The use of microfluidic technology to compartmentalize an initial sample into discrete and isolated volumes is an important step for many biological and chemical applications, that allows molecules, cells, particles, reagents, and analytes to be spatially constrained, providing unique benefits for their characterization, sorting, and manipulation with low reagent consumption. Discretization can also increase the overall throughput and enable multiplexing.
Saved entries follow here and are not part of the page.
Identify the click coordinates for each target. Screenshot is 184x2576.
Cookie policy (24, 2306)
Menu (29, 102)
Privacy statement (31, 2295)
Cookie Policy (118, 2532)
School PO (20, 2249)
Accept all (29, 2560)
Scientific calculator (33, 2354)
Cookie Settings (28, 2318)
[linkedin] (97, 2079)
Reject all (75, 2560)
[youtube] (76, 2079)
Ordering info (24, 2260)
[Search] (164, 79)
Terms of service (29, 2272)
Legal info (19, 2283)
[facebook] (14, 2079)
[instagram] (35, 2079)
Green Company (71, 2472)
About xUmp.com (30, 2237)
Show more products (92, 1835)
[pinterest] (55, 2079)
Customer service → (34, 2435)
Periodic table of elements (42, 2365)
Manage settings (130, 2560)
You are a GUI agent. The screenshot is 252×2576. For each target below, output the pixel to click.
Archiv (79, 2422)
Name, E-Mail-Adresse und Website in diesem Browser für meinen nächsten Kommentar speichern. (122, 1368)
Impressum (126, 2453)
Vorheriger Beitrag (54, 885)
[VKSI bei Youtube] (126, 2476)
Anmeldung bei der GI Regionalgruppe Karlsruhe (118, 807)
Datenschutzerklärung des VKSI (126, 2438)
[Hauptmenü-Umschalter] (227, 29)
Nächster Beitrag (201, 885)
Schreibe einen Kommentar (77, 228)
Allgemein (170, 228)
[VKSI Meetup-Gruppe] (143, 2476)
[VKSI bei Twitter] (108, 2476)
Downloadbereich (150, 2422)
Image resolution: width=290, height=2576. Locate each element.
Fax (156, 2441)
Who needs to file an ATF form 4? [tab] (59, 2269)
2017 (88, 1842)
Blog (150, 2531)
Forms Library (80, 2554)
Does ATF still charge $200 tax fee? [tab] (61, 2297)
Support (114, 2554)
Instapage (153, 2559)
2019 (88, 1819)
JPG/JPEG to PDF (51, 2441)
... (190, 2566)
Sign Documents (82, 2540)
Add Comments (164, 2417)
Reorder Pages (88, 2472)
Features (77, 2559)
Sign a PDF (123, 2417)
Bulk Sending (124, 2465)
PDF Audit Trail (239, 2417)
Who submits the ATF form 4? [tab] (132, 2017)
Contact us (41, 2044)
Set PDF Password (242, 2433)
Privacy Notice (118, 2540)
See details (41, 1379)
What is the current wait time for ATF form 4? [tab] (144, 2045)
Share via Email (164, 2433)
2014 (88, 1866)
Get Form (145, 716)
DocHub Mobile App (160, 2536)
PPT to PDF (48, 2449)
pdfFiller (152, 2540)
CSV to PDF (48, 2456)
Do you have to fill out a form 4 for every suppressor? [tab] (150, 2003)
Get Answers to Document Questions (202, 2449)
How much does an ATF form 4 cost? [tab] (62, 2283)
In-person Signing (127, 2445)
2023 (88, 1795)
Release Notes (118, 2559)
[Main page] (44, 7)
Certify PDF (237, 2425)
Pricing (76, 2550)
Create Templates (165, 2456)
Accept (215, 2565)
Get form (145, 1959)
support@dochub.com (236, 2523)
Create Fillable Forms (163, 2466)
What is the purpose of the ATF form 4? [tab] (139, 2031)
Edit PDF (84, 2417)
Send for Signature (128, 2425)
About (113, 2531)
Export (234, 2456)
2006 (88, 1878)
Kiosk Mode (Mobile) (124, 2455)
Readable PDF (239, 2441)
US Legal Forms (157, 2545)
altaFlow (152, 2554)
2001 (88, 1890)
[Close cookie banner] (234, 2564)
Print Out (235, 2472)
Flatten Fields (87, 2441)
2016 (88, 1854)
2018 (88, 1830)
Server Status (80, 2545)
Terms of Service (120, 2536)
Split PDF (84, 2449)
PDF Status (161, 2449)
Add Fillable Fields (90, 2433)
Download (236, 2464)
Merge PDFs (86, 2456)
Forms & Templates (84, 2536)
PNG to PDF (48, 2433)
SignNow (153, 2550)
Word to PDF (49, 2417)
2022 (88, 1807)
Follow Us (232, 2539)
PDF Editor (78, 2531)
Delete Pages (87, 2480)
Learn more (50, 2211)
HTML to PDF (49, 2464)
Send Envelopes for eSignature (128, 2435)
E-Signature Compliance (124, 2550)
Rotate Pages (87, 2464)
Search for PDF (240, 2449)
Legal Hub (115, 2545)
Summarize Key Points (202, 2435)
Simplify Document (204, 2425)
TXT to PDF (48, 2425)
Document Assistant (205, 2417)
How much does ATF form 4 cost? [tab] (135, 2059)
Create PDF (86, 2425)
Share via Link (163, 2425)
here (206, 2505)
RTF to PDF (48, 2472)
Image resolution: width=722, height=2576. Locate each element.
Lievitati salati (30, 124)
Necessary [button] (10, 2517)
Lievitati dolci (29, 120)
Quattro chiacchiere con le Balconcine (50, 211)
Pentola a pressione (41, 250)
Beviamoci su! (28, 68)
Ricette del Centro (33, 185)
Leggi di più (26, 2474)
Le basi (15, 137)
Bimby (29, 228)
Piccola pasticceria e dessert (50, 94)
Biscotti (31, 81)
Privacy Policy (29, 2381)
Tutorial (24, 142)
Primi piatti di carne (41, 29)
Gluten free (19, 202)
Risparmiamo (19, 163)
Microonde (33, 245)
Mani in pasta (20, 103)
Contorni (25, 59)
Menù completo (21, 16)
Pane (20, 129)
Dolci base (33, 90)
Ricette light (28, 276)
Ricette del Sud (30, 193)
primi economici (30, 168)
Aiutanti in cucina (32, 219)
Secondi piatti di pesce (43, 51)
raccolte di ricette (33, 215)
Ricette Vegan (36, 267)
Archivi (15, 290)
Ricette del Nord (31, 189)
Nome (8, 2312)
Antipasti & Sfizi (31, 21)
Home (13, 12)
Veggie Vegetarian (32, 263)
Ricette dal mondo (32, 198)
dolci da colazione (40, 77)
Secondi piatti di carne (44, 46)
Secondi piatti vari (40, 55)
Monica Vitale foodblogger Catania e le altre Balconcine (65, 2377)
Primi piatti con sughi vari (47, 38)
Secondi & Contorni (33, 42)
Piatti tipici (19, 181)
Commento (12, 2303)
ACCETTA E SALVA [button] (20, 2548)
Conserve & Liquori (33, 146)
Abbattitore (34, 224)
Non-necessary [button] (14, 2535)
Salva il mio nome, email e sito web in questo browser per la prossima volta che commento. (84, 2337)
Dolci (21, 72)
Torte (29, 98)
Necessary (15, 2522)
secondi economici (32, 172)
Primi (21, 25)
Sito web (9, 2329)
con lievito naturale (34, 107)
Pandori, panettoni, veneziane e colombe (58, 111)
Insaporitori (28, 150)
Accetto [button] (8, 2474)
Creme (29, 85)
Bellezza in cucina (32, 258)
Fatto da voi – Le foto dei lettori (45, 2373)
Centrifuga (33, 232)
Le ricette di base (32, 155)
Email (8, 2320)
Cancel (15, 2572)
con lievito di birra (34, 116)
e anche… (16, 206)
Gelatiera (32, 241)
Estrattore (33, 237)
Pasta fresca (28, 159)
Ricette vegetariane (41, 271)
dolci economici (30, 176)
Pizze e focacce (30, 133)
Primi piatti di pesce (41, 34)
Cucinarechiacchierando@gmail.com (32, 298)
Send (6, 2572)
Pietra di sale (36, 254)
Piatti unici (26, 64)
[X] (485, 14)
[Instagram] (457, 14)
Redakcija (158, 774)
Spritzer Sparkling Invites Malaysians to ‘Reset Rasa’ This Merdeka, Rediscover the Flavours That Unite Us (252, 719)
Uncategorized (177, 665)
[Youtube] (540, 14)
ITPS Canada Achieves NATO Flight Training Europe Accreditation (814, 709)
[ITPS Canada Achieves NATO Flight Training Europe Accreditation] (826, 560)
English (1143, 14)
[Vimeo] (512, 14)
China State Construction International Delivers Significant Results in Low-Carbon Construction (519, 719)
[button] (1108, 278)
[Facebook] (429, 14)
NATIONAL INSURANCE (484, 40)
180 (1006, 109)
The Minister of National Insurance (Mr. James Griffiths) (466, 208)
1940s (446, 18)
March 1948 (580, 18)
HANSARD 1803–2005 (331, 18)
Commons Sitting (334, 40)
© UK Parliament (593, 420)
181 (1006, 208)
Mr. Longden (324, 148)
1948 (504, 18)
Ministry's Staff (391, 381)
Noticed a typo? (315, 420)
In this dissertation, two platforms are described to enable microfluidic sample discretization and manipulation. First, (2D) microwell arrays fabricated in thermoplastic cyclic olefin copolymer (COP) are explored as a new approach toward the development of high throughput, low-cost components in disposable diagnostics by utilizing a passive discretization technique. Performance of various 2D array designs is characterized numerically and experimentally to assess the impact of thermoplastic surface energy, fluid flow rate, and device geometry on sample filling and discretization. The design principles are used to successfully scale up the platform without affecting device performance. Loop-mediated isothermal amplification (LAMP) on chip is used to demonstrate the platform’s potential for discretized nucleic acid testing.

Next, pin spotting in nanoliter-scale 2D arrays is demonstrated as technique for high resolution reagent integration to enable multiplexed testing in diagnostics. The potential for nucleic-acid diagnostics is evaluated by performing rolling circle amplification (RCA) on chip with integrated reagents.

Finally, an innovative platform enabling complex discretization and manipulation of aqueous droplets is presented. The system uses simple membrane displacement trap elements as an active technique to perform multiple functions including droplet discretization, release, metering, capture, and merging. Multi-layer polydimethylsiloxane (PDMS) devices with membrane displacement trap (MDT) arrays are used to discretize sample into nanoliter scale droplet volumes, and reliably manipulate individual droplets within the arrays. Performance is characterized for varying capillary number flows, membrane actuation pressures, trap and membrane geometries, and trapped droplet volumes, with operational domains established for each platform function. The novel approach to sample digitization and droplet manipulation is demonstrated through discretization of a dilute bacteria sample, metering of individual traps to generate droplets containing single bacteria, and merging of the resulting droplets to pair the selected bacteria within a single droplet.